Provided information –

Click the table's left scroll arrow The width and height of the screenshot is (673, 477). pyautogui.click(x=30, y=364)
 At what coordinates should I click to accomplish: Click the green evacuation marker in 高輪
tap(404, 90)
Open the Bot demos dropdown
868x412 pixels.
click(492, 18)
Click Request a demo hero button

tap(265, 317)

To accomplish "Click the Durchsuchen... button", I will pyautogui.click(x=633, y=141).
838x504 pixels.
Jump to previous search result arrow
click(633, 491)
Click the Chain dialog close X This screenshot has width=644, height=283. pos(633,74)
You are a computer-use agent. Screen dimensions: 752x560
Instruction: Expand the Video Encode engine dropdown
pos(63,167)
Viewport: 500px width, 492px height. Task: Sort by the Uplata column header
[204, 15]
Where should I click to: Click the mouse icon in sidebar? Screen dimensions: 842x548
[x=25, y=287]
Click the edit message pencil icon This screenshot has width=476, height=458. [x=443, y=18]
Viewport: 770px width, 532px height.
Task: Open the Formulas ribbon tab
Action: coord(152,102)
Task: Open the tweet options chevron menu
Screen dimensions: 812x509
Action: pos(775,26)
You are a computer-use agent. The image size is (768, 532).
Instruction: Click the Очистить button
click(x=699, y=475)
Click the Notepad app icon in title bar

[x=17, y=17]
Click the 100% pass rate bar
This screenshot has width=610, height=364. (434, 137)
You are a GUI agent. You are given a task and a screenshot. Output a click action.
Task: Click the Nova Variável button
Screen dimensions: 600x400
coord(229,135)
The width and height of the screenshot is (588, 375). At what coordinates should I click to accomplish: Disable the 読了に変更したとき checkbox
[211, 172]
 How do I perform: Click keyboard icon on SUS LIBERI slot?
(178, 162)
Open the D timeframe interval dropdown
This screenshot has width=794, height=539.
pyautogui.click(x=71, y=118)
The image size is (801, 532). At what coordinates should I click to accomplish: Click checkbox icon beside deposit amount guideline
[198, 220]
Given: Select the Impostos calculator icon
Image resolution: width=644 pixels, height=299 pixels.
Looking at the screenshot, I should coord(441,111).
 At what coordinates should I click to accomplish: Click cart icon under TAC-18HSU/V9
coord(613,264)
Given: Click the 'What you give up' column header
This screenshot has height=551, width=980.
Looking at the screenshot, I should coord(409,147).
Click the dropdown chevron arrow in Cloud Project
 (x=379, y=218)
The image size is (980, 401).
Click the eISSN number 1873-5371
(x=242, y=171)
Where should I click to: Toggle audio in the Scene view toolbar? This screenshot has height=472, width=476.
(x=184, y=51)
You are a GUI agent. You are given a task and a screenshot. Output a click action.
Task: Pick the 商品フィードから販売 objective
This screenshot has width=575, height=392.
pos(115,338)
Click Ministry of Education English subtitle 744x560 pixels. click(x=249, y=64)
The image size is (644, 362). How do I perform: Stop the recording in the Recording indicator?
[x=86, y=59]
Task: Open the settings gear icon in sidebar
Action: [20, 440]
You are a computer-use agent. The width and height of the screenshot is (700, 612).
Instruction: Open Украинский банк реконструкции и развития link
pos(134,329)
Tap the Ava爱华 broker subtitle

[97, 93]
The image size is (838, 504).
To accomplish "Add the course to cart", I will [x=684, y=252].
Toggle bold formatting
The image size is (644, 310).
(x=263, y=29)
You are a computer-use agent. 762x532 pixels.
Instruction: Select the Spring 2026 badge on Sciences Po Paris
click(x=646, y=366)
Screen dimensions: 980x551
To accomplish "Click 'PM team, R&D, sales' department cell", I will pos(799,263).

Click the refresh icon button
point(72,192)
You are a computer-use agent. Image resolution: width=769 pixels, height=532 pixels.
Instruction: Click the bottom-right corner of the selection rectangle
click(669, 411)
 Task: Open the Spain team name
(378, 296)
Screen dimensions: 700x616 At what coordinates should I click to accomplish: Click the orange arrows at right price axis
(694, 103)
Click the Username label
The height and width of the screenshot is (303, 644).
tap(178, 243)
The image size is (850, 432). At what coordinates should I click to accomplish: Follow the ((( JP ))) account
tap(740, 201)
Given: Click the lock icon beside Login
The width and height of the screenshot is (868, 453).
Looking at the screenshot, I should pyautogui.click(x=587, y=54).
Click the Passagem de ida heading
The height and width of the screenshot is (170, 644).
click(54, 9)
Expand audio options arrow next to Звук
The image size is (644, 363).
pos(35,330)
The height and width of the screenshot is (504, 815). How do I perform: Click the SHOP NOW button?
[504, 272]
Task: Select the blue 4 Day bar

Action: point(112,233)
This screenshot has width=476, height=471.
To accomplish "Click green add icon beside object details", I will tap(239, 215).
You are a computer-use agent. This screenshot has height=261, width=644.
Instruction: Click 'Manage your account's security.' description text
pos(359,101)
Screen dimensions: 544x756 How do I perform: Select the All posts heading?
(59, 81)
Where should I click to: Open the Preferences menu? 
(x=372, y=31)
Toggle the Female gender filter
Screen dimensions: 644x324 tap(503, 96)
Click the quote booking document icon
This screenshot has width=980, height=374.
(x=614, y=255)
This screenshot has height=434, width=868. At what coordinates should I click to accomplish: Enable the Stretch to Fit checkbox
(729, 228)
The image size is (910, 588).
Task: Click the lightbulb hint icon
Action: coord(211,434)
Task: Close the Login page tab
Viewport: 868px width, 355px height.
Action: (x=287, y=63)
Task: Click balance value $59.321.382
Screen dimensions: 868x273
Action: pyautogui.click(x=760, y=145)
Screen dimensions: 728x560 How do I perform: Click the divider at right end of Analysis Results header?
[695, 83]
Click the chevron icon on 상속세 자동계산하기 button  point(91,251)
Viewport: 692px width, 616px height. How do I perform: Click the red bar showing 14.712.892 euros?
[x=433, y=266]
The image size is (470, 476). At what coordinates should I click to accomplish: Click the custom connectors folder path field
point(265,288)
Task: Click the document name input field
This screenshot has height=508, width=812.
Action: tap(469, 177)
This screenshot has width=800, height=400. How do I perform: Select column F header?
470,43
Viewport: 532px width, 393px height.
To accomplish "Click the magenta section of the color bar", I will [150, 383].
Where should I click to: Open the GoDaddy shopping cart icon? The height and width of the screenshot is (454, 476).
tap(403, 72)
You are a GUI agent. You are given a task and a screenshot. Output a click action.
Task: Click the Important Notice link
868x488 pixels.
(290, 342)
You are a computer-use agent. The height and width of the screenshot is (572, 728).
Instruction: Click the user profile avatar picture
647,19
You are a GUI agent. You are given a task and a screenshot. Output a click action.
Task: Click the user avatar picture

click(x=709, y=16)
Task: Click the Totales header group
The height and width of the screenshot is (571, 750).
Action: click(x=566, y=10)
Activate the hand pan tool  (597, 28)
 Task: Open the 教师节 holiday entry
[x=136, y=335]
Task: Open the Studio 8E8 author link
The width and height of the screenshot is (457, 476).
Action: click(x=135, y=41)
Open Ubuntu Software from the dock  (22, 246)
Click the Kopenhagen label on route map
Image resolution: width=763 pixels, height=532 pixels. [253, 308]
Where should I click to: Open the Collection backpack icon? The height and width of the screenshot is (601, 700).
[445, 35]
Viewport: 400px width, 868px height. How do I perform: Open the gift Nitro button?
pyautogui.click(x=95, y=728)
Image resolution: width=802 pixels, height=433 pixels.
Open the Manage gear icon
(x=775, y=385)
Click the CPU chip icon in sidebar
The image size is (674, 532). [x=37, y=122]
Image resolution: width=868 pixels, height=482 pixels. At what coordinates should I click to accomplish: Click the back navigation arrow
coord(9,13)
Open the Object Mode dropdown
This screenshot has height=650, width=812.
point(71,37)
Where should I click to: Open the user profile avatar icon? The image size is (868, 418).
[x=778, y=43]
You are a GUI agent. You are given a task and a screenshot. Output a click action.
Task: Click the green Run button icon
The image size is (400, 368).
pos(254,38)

Required work – Every record, from the first to the last, should be transcribed exactly.

Result of this exercise –
Click the table's left scroll arrow The width and height of the screenshot is (673, 477). pyautogui.click(x=30, y=364)
 At what coordinates should I click to accomplish: Click the green evacuation marker in 高輪
tap(404, 90)
Open the Bot demos dropdown
868x412 pixels.
click(492, 18)
Click Request a demo hero button

tap(265, 317)

To accomplish "Click the Durchsuchen... button", I will pyautogui.click(x=633, y=141).
838x504 pixels.
Jump to previous search result arrow
click(633, 491)
Click the Chain dialog close X This screenshot has width=644, height=283. pos(633,74)
You are a computer-use agent. Screen dimensions: 752x560
Instruction: Expand the Video Encode engine dropdown
pos(63,167)
Viewport: 500px width, 492px height. Task: Sort by the Uplata column header
[204, 15]
Where should I click to: Click the mouse icon in sidebar? Screen dimensions: 842x548
[x=25, y=287]
Click the edit message pencil icon This screenshot has width=476, height=458. [x=443, y=18]
Viewport: 770px width, 532px height.
Task: Open the Formulas ribbon tab
Action: coord(152,102)
Task: Open the tweet options chevron menu
Screen dimensions: 812x509
Action: pos(775,26)
You are a computer-use agent. The image size is (768, 532).
Instruction: Click the Очистить button
click(x=699, y=475)
Click the Notepad app icon in title bar

[x=17, y=17]
Click the 100% pass rate bar
This screenshot has width=610, height=364. (434, 137)
You are a GUI agent. You are given a task and a screenshot. Output a click action.
Task: Click the Nova Variável button
Screen dimensions: 600x400
coord(229,135)
The width and height of the screenshot is (588, 375). At what coordinates should I click to accomplish: Disable the 読了に変更したとき checkbox
[211, 172]
 How do I perform: Click keyboard icon on SUS LIBERI slot?
(178, 162)
Open the D timeframe interval dropdown
This screenshot has width=794, height=539.
pyautogui.click(x=71, y=118)
The image size is (801, 532). At what coordinates should I click to accomplish: Click checkbox icon beside deposit amount guideline
[198, 220]
Given: Select the Impostos calculator icon
Image resolution: width=644 pixels, height=299 pixels.
Looking at the screenshot, I should coord(441,111).
 At what coordinates should I click to accomplish: Click cart icon under TAC-18HSU/V9
coord(613,264)
Given: Click the 'What you give up' column header
This screenshot has height=551, width=980.
Looking at the screenshot, I should coord(409,147).
Click the dropdown chevron arrow in Cloud Project
 (x=379, y=218)
The image size is (980, 401).
Click the eISSN number 1873-5371
(x=242, y=171)
Where should I click to: Toggle audio in the Scene view toolbar? This screenshot has height=472, width=476.
(x=184, y=51)
You are a GUI agent. You are given a task and a screenshot. Output a click action.
Task: Pick the 商品フィードから販売 objective
This screenshot has width=575, height=392.
pos(115,338)
Click Ministry of Education English subtitle 744x560 pixels. click(x=249, y=64)
The image size is (644, 362). How do I perform: Stop the recording in the Recording indicator?
[x=86, y=59]
Task: Open the settings gear icon in sidebar
Action: [20, 440]
You are a computer-use agent. The width and height of the screenshot is (700, 612).
Instruction: Open Украинский банк реконструкции и развития link
pos(134,329)
Tap the Ava爱华 broker subtitle

[97, 93]
The image size is (838, 504).
To accomplish "Add the course to cart", I will [x=684, y=252].
Toggle bold formatting
The image size is (644, 310).
(x=263, y=29)
You are a computer-use agent. 762x532 pixels.
Instruction: Select the Spring 2026 badge on Sciences Po Paris
click(x=646, y=366)
Screen dimensions: 980x551
To accomplish "Click 'PM team, R&D, sales' department cell", I will pos(799,263).

Click the refresh icon button
point(72,192)
You are a computer-use agent. Image resolution: width=769 pixels, height=532 pixels.
Instruction: Click the bottom-right corner of the selection rectangle
click(669, 411)
 Task: Open the Spain team name
(378, 296)
Screen dimensions: 700x616 At what coordinates should I click to accomplish: Click the orange arrows at right price axis
(694, 103)
Click the Username label
The height and width of the screenshot is (303, 644).
tap(178, 243)
The image size is (850, 432). At what coordinates should I click to accomplish: Follow the ((( JP ))) account
tap(740, 201)
Given: Click the lock icon beside Login
The width and height of the screenshot is (868, 453).
Looking at the screenshot, I should pyautogui.click(x=587, y=54).
Click the Passagem de ida heading
The height and width of the screenshot is (170, 644).
click(54, 9)
Expand audio options arrow next to Звук
The image size is (644, 363).
pos(35,330)
The height and width of the screenshot is (504, 815). How do I perform: Click the SHOP NOW button?
[504, 272]
Task: Select the blue 4 Day bar

Action: point(112,233)
This screenshot has width=476, height=471.
To accomplish "Click green add icon beside object details", I will tap(239, 215).
You are a computer-use agent. This screenshot has height=261, width=644.
Instruction: Click 'Manage your account's security.' description text
pos(359,101)
Screen dimensions: 544x756 How do I perform: Select the All posts heading?
(59, 81)
Where should I click to: Open the Preferences menu? 
(x=372, y=31)
Toggle the Female gender filter
Screen dimensions: 644x324 tap(503, 96)
Click the quote booking document icon
This screenshot has width=980, height=374.
(x=614, y=255)
This screenshot has height=434, width=868. At what coordinates should I click to accomplish: Enable the Stretch to Fit checkbox
(729, 228)
The image size is (910, 588).
Task: Click the lightbulb hint icon
Action: coord(211,434)
Task: Close the Login page tab
Viewport: 868px width, 355px height.
Action: (x=287, y=63)
Task: Click balance value $59.321.382
Screen dimensions: 868x273
Action: pyautogui.click(x=760, y=145)
Screen dimensions: 728x560 How do I perform: Click the divider at right end of Analysis Results header?
[695, 83]
Click the chevron icon on 상속세 자동계산하기 button  point(91,251)
Viewport: 692px width, 616px height. How do I perform: Click the red bar showing 14.712.892 euros?
[x=433, y=266]
The image size is (470, 476). At what coordinates should I click to accomplish: Click the custom connectors folder path field
point(265,288)
Task: Click the document name input field
This screenshot has height=508, width=812.
Action: tap(469, 177)
This screenshot has width=800, height=400. How do I perform: Select column F header?
470,43
Viewport: 532px width, 393px height.
To accomplish "Click the magenta section of the color bar", I will [150, 383].
Where should I click to: Open the GoDaddy shopping cart icon? The height and width of the screenshot is (454, 476).
tap(403, 72)
You are a GUI agent. You are given a task and a screenshot. Output a click action.
Task: Click the Important Notice link
868x488 pixels.
(290, 342)
You are a computer-use agent. The height and width of the screenshot is (572, 728).
Instruction: Click the user profile avatar picture
647,19
You are a GUI agent. You are given a task and a screenshot. Output a click action.
Task: Click the user avatar picture

click(x=709, y=16)
Task: Click the Totales header group
The height and width of the screenshot is (571, 750).
Action: click(x=566, y=10)
Activate the hand pan tool  (597, 28)
 Task: Open the 教师节 holiday entry
[x=136, y=335]
Task: Open the Studio 8E8 author link
The width and height of the screenshot is (457, 476).
Action: click(x=135, y=41)
Open Ubuntu Software from the dock  (22, 246)
Click the Kopenhagen label on route map
Image resolution: width=763 pixels, height=532 pixels. [253, 308]
Where should I click to: Open the Collection backpack icon? The height and width of the screenshot is (601, 700).
[445, 35]
Viewport: 400px width, 868px height. How do I perform: Open the gift Nitro button?
pyautogui.click(x=95, y=728)
Image resolution: width=802 pixels, height=433 pixels.
Open the Manage gear icon
(x=775, y=385)
Click the CPU chip icon in sidebar
The image size is (674, 532). [x=37, y=122]
Image resolution: width=868 pixels, height=482 pixels. At what coordinates should I click to accomplish: Click the back navigation arrow
coord(9,13)
Open the Object Mode dropdown
This screenshot has height=650, width=812.
point(71,37)
Where should I click to: Open the user profile avatar icon? The image size is (868, 418).
[x=778, y=43]
You are a GUI agent. You are given a task and a screenshot. Output a click action.
Task: Click the green Run button icon
The image size is (400, 368).
pos(254,38)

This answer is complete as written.